Your instructions
Pictures stay out of the copy. Transcribe exactly, and only, the line with "This screenshot has" through the last line of the entries below.

Data provided
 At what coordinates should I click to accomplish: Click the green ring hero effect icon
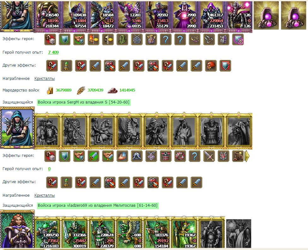122,39
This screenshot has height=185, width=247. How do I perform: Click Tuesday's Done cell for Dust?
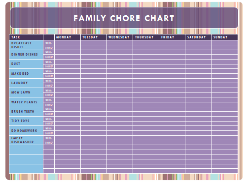[x=94, y=66]
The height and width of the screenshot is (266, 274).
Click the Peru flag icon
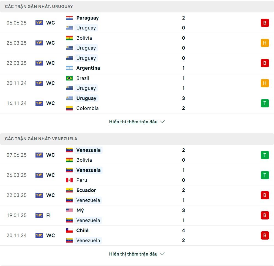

Output of the task
This screenshot has height=185, width=247. How do I perform: Click Tuesday's Done cell for Dust?
[x=94, y=66]
The height and width of the screenshot is (266, 274).
Click the Peru flag icon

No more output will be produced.